/rere

regex redone

Primary LanguagePythonOtherNOASSERTION

rere: regex redone

from rere import *

money_regex = Exactly('$') + Digit*2 + (Exactly('.') + Digit*2).zero_or_one

money_regex.match('$23.95') # ==> MatchObject(...)

Isn't this better than re.compile('\\$\\d\\d(\\.\\d\\d)?')?

Installation

Run the following command to install:

pip install rere

This may require root (sudo).

Python 2.7+ and 3.3+ are supported.

Usage

To get started using rere, you need to know the logic of the regular expression pattern that you wish to build. To learn more about regular expressions and their usage, please visit Wikipedia: Regular Expression.

Once you know what sort of pattern you wish to match strings against, you can use rere to automatically generate the string patterns that you wish to use. Additionally, there is functionality built in to rere to call Python's built-in re library to do the matching for you (match() or match_prefix).

See above for the example.

API

Regex Components

The following components can be used individually, or added together (with +) create compound regexes.

Exactly

Exactly(string)
  • string: the string that is exactly what you want to match against

Use exactly to describe a part of a regex that you wish to be the exact string of your choosing.
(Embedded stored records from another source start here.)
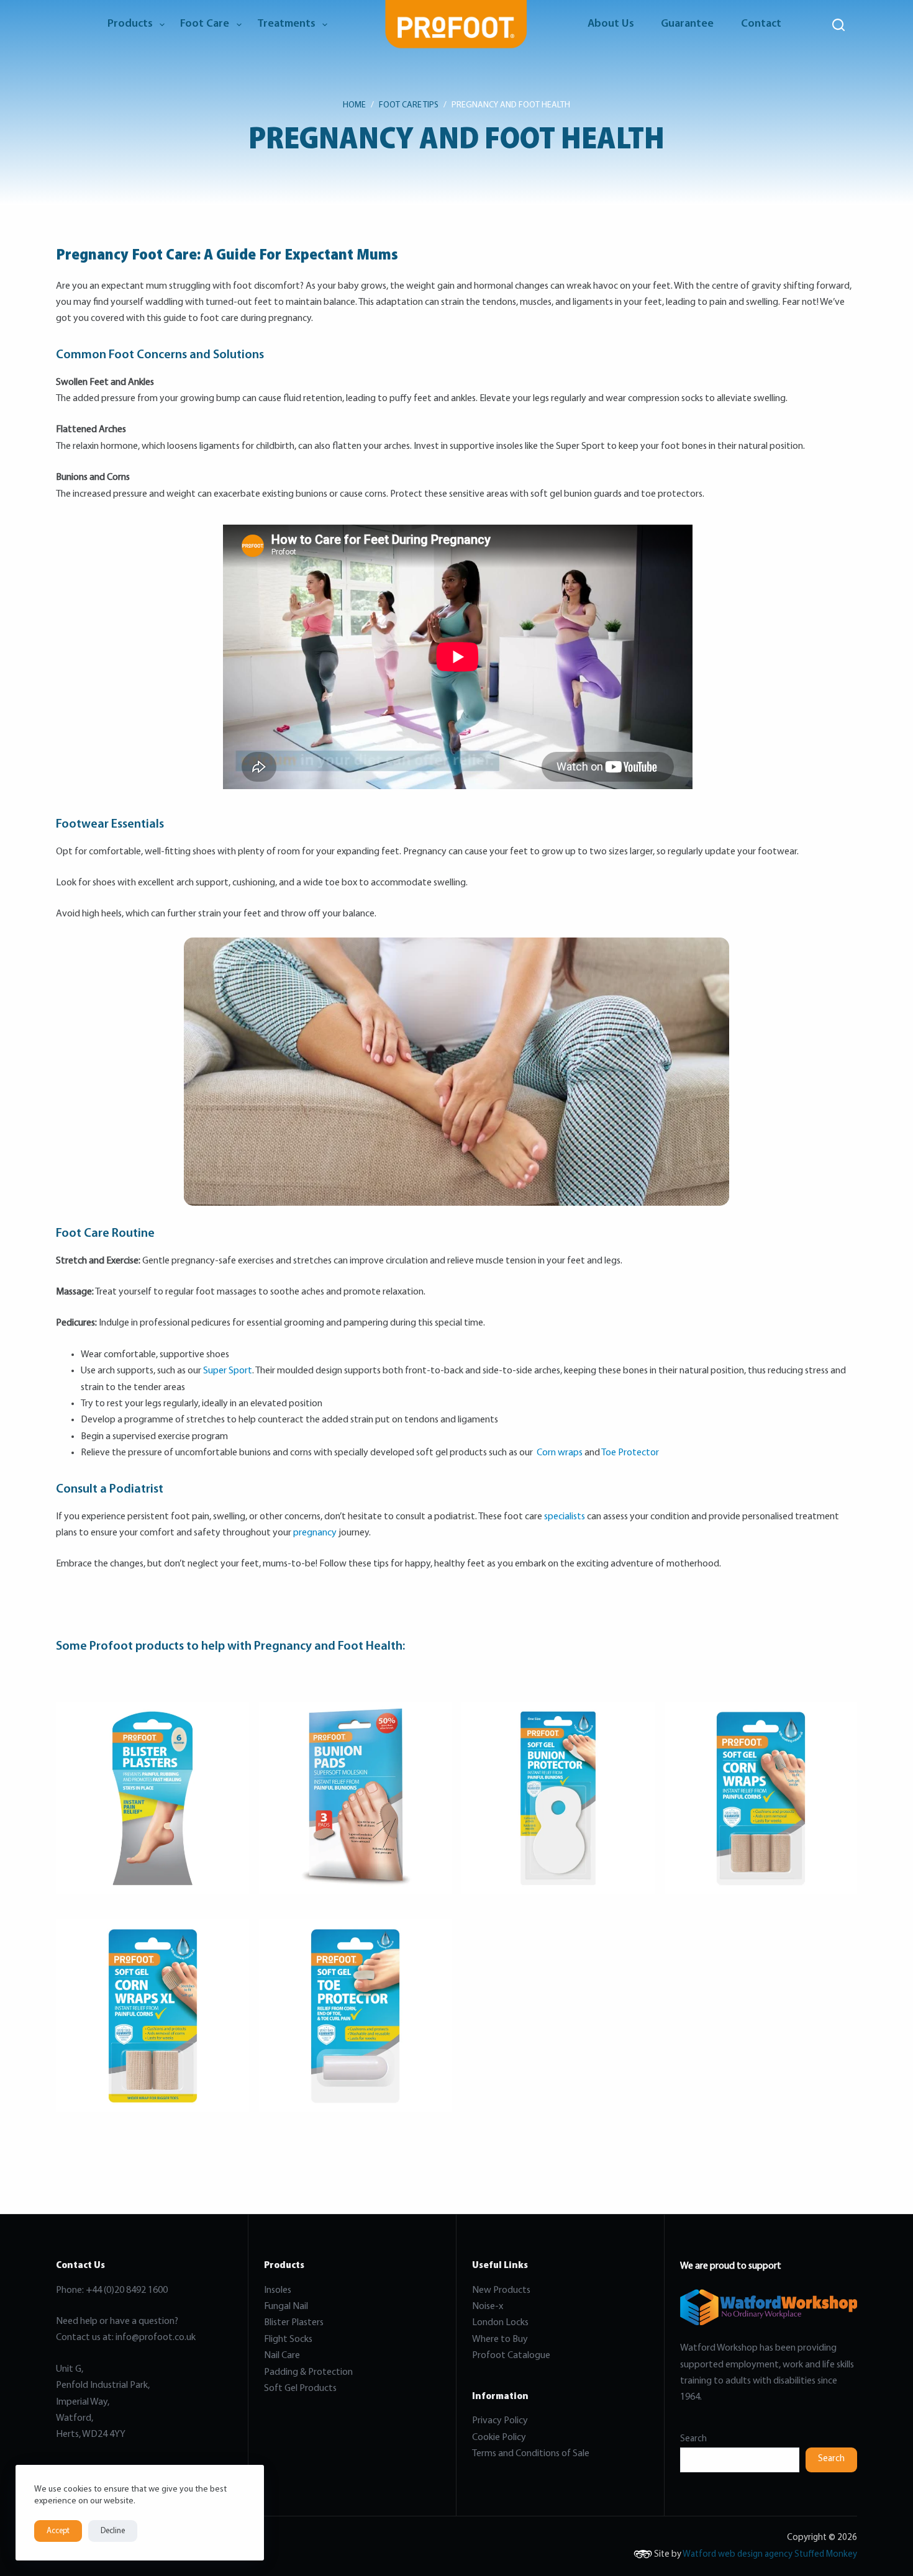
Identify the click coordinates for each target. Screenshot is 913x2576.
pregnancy (315, 1533)
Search (693, 2439)
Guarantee (687, 24)
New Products (501, 2290)
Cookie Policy (499, 2438)
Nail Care (282, 2356)
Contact (761, 24)
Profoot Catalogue (511, 2356)
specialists (565, 1517)
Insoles (277, 2290)
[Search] (838, 25)
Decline (113, 2531)
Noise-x (487, 2307)
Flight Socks (288, 2339)
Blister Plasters (294, 2323)
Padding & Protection (308, 2372)
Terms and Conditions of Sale (530, 2454)
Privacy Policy (500, 2421)
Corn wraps (560, 1453)
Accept (58, 2531)
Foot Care (204, 24)
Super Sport (227, 1371)
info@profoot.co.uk (156, 2338)
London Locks (500, 2323)
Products (130, 24)
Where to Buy (500, 2339)
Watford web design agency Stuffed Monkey (770, 2554)
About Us (611, 24)
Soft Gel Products (301, 2388)
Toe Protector (630, 1453)
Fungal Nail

For example, if you want to match for the exact string, 'cat',

regex = Exactly('cat')
regex.match('cat') # ==> MatchObject(...)
regex.match('Cat') # ==> None
regex.prefix_match('catapult') # ==> MatchObject(...)
regex.prefix_match('bobcat') # ==> None

Exactly takes care of any required escaping, so you can do things like:

regex = Exactly('$2.00\n')
regex.match('$2.00\n') # ==> MatchObject(...)
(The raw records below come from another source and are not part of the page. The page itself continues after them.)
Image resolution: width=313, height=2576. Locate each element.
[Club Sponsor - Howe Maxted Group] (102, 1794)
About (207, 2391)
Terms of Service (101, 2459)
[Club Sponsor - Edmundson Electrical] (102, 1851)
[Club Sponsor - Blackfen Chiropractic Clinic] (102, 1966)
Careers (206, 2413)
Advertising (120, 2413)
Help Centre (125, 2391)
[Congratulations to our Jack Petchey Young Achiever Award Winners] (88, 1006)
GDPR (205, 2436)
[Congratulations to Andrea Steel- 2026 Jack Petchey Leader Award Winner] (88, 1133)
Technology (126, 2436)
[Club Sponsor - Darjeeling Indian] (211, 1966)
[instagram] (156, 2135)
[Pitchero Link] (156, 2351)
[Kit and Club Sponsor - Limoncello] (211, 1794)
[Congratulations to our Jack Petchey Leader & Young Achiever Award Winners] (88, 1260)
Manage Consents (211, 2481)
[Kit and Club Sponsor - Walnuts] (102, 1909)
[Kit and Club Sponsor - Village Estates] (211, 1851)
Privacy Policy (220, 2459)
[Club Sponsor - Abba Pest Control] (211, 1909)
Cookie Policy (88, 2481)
(If you had to write a raw regex for the above, it might look something like re.compile('\\$2\\.00\\\n'). Ew.)

AnyChar

AnyChar

Use AnyChar when you want to match any single character (special or otherwise, including newlines).

regex = Exactly('hello') + AnyChar
regex.match('hello!') # ==> MatchObject(...)
regex.match('hello1') # ==> MatchObject(...)
regex.match('hello!!') # ==> None
regex.match('hello\n') # ==> MatchObject(...)

Digit

Digit

Use Digit when you want to match any single digit (from 0 to 9).

regex = Exactly('hello') + Digit
regex.match('hello!') # ==> None
regex.match('hello1') # ==> MatchObject(...)
regex.match('hello09') # ==> None

Letter

Letter

Use Letter when you want to match any English letter (case insensitive).

regex = Exactly('hello') + Letter
regex.match('helloB') # ==> MatchObject(...)
regex.match('hellob') # ==> MatchObject(...)
regex.match('hello9') # ==> None
regex.match('hello\n') # ==> None
regex.match('helloBb') # ==> None

Whitespace

Whitespace

Use Whitespace when you want to match whitespace ([ \t\n\r\f\v]).

regex = Exactly('hi') + Whitespace
regex.match('hi ') # ==> MatchObject(...)
regex.match('hi\n') # ==> MatchObject(...)
regex.match('hi b') # ==> None

Anything

Anything

Use Anything when you want to match absolutely anything (special or otherwise, including newlines). The empty string will also be matched.

regex = Exactly('hello') + Anything
regex.match('hello!') # ==> MatchObject(...)
regex.match('hello!!') # ==> MatchObject(...)
regex.match('hello\n') # ==> MatchObject(...)
regex.match('Hellohello') # ==> None

StringStart

StringStart

Use StringStart when you want to match beginning of string.

regex = StringStart + Exactly(r'pony') + Anything
regex.match('pony') # ==> MatchObject(...)
regex.match('pony is a little horse') # ==> MatchObject(...)
regex.match('') # ==> None
regex.match(' pony ') # ==> None

StringEnd

StringEnd

Use StringEnd when you want to match end of string.

regex = Anything + Exactly(r'zebra') + StringEnd
regex.match('zebra') # ==> MatchObject(...)
regex.match('striped as zebra') # ==> MatchObject(...)
regex.match('') # ==> None
regex.match(' zebra ') # ==> None

Word boundaries

WordStart
WordEnd

Use WordStart and WordEnd when you want to match word boundaries.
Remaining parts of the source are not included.